Все точки над i расставил допрос Антона Зарицкого. Он долго рассказывал о своих взаимоотношениях с Мариной, об отношениях писательницы с Сашей Сулимским. Это был тот случай, когда Седов, как говорится «не догонял».
«Ленин был не так уж и не прав, называя интеллигенцию говном. Для меня любовь этой троицы – что-то запредельное», – думал следователь, выслушивая Антона.
Но главным в этом разговоре были не запутанные любовные взаимоотношения. Антон хорошо знал Сулимского. Конечно, все изложенные им сведения еще будут проверяться. Но уже теперь Седов понял. Сулимский – тот самый тип человека с неимоверными амбициями. Он хотел быть круче Била Гейтса и вынужден был сносить издевательства любимой женщины. Он виновен в ее смерти, но признание в остальных «подвигах» – это от желания придать себе значимости. В практике Седова уже был похожий случай, когда ни в чем не повинный неудачник оговаривал себя с редкой аргументированностью. И этот мальчик очень старался. Он даже раздобыл где-то репродукцию Мунка и оставил ее у тела убитой любовницы. Для следственных органов такое поведение – не новость. Сколько людей отправилось за решетку по собственной воле, пока устанавливали настоящих «серийников». Но экспертов не обманешь. Не зря ведь Дмитрий Николаевич Ярцев говорил: маловероятно, что Марину Красавину убил тот же человек, который убивал Морову и Макеенко. Все сходится. Двух первых прикончил свихнувшийся преподаватель. С Мариной расправился молодой любовник.

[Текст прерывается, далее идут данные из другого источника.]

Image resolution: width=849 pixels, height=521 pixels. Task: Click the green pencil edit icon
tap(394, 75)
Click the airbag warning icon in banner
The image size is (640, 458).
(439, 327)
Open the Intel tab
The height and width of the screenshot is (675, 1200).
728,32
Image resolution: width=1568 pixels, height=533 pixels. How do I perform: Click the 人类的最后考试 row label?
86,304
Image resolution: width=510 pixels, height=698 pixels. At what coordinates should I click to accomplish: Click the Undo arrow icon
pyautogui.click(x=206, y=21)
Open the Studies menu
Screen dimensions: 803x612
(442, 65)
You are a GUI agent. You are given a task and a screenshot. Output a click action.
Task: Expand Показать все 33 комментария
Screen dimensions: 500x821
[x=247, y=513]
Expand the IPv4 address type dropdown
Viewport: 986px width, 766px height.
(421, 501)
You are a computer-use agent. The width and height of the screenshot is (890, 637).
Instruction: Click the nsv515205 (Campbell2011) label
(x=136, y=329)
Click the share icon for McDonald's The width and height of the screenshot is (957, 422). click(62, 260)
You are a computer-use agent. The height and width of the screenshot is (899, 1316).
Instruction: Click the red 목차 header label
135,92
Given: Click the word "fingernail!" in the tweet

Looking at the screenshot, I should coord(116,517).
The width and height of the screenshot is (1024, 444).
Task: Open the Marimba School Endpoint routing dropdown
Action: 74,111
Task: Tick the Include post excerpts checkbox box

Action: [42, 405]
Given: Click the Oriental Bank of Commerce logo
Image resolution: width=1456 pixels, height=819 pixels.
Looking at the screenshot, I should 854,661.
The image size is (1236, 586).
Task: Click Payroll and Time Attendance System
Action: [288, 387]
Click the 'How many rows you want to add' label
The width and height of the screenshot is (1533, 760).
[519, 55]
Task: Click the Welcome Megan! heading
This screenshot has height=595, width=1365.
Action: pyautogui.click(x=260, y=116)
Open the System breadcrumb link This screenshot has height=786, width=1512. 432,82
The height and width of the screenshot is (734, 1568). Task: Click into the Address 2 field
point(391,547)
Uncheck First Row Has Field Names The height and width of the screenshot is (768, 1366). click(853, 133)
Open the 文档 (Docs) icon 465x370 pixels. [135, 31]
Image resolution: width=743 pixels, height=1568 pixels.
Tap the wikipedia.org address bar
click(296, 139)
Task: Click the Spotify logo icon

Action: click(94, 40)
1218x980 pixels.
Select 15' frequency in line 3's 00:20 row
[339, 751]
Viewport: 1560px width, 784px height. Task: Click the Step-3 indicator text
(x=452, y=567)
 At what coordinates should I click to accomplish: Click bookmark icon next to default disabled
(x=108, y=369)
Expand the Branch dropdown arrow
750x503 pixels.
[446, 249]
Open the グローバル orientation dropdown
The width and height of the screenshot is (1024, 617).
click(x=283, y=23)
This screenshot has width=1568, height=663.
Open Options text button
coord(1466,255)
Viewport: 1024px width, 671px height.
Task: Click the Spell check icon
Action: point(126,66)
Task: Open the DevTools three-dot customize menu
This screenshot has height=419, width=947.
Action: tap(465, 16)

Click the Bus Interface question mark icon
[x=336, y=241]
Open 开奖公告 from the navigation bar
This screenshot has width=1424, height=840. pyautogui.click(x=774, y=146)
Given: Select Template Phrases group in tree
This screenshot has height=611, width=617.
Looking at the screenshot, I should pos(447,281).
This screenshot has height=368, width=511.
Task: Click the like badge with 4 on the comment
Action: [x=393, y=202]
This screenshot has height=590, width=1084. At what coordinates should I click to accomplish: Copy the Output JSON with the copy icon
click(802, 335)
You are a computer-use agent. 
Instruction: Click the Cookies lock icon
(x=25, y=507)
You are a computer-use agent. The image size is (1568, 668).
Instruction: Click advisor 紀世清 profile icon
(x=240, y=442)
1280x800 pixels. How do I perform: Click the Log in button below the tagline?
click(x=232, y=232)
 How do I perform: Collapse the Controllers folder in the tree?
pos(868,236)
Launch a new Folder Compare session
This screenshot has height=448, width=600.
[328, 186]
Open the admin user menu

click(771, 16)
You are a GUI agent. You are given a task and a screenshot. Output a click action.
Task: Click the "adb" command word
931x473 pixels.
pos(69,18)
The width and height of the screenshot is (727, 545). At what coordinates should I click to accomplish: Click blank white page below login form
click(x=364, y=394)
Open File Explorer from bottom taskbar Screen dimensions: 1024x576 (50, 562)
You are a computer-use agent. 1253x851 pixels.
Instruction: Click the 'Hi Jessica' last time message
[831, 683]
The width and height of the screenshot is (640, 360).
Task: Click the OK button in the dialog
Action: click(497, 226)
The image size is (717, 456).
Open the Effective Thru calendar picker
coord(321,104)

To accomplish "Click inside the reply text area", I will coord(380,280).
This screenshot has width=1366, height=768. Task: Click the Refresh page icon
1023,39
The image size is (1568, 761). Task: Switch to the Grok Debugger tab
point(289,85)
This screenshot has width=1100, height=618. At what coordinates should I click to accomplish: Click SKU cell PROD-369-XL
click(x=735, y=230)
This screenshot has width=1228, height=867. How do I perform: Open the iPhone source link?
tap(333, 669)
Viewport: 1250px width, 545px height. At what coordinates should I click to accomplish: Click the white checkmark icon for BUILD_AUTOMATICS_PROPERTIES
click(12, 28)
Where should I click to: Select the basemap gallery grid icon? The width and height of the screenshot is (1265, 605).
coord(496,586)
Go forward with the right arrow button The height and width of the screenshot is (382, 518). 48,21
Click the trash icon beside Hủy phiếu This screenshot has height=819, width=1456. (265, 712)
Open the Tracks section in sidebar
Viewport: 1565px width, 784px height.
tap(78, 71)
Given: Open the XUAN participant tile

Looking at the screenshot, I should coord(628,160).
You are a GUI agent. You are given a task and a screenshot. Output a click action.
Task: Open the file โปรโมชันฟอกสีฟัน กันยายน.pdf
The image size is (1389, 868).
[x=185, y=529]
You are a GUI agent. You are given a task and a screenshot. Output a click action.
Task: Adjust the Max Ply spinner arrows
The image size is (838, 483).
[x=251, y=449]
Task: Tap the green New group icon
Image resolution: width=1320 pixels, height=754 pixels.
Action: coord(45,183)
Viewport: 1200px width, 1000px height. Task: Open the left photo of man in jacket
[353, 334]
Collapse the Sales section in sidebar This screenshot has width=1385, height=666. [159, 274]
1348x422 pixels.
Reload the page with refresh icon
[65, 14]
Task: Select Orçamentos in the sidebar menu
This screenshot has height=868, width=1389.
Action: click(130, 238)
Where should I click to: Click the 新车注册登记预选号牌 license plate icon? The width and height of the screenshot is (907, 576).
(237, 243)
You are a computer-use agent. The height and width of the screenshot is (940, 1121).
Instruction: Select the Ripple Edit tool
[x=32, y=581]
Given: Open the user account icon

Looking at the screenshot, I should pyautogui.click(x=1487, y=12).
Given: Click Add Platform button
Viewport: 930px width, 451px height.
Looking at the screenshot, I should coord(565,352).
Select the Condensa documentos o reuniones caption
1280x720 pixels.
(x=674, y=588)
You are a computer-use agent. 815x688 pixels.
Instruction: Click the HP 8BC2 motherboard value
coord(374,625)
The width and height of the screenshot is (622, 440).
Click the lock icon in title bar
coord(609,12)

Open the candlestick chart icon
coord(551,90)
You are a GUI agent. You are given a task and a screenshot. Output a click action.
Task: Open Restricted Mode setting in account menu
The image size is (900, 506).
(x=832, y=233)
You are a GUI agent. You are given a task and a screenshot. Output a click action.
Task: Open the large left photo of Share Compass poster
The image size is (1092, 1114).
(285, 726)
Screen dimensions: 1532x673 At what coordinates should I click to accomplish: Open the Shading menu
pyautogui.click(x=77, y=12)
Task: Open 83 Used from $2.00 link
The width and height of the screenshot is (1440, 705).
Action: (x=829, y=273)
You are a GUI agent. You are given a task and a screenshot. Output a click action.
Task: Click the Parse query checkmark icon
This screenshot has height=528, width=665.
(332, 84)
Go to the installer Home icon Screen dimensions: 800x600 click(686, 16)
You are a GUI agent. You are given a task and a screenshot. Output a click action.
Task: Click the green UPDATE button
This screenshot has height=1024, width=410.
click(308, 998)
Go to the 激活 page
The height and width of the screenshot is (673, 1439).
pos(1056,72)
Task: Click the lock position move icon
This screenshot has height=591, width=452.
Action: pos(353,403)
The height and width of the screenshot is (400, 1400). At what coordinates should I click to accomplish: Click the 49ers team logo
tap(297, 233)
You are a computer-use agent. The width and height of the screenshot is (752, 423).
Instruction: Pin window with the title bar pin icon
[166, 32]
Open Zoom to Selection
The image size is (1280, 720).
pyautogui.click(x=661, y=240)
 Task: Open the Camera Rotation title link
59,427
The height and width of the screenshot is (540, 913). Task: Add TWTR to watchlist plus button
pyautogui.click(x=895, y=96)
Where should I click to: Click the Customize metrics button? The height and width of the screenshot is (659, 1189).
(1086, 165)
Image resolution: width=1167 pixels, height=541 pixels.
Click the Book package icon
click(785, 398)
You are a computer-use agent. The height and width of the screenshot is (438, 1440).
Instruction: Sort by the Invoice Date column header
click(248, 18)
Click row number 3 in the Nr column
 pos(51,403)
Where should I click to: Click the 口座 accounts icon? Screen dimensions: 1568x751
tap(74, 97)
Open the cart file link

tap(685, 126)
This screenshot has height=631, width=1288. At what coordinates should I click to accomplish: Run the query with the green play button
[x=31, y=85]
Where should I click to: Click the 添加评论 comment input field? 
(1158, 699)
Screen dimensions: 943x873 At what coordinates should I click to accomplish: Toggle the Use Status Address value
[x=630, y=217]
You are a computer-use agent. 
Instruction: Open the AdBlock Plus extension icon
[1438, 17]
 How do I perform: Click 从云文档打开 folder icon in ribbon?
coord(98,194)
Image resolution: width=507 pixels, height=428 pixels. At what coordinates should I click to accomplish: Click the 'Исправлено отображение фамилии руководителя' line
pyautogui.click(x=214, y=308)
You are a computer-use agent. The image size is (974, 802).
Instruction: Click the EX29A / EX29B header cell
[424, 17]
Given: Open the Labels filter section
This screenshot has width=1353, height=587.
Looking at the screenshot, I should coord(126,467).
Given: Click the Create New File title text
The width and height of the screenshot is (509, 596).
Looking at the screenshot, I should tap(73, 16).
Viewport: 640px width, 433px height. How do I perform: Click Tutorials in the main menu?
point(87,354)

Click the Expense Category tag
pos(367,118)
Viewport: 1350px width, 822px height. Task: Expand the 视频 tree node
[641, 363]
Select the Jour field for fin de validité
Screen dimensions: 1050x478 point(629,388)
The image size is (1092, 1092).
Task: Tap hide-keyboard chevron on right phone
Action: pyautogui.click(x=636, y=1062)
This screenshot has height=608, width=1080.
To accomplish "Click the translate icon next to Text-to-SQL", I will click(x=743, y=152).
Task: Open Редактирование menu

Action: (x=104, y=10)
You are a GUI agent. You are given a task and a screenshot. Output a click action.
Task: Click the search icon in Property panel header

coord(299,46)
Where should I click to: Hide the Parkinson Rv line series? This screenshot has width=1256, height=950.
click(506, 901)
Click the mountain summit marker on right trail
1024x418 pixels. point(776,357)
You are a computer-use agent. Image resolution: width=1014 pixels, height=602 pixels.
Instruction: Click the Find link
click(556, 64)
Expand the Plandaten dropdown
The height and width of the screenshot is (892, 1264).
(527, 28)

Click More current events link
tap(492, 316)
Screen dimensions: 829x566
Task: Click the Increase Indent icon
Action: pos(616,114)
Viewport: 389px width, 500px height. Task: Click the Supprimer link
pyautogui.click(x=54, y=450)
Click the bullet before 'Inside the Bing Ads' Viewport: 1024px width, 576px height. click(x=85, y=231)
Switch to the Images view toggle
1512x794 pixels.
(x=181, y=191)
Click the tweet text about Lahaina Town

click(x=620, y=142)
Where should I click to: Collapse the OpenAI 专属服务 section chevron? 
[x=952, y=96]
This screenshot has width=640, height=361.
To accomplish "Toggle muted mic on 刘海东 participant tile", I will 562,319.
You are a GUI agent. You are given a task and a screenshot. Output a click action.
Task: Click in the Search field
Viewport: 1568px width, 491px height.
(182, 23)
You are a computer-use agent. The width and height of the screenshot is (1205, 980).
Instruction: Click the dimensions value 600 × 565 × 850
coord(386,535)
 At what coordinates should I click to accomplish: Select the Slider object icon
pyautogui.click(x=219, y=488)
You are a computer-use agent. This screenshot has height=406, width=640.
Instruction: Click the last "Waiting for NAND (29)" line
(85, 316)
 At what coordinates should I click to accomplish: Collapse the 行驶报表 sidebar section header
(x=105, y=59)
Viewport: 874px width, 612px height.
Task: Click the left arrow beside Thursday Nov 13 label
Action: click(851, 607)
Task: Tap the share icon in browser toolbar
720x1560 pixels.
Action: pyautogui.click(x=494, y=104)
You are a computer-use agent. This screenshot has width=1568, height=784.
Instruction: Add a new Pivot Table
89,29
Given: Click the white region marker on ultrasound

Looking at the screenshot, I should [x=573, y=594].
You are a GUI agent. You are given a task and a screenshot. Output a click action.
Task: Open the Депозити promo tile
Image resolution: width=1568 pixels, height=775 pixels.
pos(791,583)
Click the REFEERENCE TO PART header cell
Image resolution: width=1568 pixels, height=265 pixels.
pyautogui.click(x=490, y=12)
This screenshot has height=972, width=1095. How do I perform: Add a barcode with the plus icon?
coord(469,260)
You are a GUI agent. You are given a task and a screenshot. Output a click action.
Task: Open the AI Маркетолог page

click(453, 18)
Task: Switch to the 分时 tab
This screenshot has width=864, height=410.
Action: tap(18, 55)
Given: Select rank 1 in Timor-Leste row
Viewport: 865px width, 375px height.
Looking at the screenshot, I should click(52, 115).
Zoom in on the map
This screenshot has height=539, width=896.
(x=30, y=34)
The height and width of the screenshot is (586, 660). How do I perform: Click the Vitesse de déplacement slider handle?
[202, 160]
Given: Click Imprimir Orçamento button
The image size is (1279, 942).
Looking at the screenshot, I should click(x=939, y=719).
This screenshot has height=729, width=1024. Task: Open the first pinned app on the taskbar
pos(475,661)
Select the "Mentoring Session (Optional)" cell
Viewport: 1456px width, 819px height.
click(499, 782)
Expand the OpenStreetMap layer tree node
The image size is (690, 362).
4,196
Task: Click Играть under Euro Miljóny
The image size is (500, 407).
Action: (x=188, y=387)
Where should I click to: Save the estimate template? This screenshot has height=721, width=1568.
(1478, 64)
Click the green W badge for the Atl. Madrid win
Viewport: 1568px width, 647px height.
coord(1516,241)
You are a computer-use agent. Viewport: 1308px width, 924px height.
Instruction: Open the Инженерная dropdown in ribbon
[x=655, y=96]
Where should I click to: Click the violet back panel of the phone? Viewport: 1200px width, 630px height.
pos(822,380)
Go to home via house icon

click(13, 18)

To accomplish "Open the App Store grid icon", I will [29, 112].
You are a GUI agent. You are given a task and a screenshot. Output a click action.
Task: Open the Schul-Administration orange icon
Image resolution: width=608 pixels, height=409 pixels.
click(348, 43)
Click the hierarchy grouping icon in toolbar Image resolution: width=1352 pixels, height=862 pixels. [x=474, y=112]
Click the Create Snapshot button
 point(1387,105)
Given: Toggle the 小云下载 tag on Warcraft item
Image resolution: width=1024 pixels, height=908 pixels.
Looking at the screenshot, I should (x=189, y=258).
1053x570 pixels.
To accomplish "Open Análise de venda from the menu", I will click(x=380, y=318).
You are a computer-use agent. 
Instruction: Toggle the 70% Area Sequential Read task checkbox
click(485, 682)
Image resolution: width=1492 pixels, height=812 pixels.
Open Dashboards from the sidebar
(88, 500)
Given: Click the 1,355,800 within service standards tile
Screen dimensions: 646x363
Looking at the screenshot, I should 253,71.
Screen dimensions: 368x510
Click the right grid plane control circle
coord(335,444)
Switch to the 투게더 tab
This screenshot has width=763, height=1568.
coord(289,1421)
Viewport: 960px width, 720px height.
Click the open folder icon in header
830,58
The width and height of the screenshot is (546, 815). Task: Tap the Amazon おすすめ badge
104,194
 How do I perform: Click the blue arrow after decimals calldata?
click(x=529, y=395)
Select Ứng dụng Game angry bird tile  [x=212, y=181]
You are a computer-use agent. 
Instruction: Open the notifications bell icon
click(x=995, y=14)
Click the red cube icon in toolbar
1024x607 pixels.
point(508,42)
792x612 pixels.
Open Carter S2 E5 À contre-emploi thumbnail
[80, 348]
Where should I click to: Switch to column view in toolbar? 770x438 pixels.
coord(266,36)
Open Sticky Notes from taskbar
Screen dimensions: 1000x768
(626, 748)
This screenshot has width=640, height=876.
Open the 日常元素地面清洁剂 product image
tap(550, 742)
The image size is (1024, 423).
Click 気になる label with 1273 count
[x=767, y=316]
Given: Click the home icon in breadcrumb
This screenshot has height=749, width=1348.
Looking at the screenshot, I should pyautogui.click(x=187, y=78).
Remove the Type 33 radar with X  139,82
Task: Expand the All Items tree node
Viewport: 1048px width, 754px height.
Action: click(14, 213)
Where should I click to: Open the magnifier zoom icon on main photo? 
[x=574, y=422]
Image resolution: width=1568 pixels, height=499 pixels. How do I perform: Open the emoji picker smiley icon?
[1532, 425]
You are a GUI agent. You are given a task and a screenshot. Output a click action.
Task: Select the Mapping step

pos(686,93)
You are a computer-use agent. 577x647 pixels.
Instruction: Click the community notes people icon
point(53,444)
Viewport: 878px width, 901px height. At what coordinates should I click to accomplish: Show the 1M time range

Заслышав звук подъезжающего автомобиля, следователь включил компьютер и открыл файл с бланком протокола допроса. Сейчас он быстренько побеседует с Натальей Перовой, чтобы потом ее уже не дергать, и отправится домой. Пора. Жена Люда просто оборвала телефон, и последний разговор превратился в форменную истерику.
– Володя! Сомова убили!
Следователь потер слипающиеся глаза. Нет, не кажется. Перед ним не Наталья Перова, а Лика Вронская собственной персоной. Зареванная до невозможности.
Он молча налил ей стакан воды из стоящего на столе графина.
Лика жадно глотала воду и рассказывала:
– Сомова убили. Того самого художника, у него мастерская в Брюсовом переулке. Я тебе рассказывала, он советовал мне не писать статью о Мунке. Пугал, говорил, что художник только неприятности приносит. Я решила еще раз с ним поговорить. Начистоту. Теперь врать уже смысла нет, все равно вся информация по делу в статье изложена. Меня гравюра, оставленная возле тела Марины, смущала… Приезжаю к нему, вижу – свет горит. В домофон трезвоню, трезвоню, а он дверь не открывает. Потом мальчик с собакой из подъезда вышел. Володя! Михаил в кустах лежал… Окровавленный весь. Умер на моих глазах. Мы «Скорую» вызвали, потом милицию.
– Хулиганы. Мало ли теперь всяких придурков по улицам болтается.
Лика покачала головой.
– Володя, там следователь его одежду осмотрел. Деньги не забрали.
– Спугнули их!
– Он перед смертью прошептал: «Эдвард Мунк»…
Седов сел за стол, выбил из пачки сигарету. Вся эта история опять начинала ему жутко не нравиться.
Взобравшись на подоконник, Лика выглянула в окно и заметила:
– Машина приехала. Женщину ведут какую-то.
– Это быстро. Просто формальность, – отозвался следователь.
Когда в кабинет вошла Наталья Перова, он помог ей снять пальто, расправил его на вешалке.
– Присаживайтесь, пожалуйста. Извините, что среди ночи побеспокоил.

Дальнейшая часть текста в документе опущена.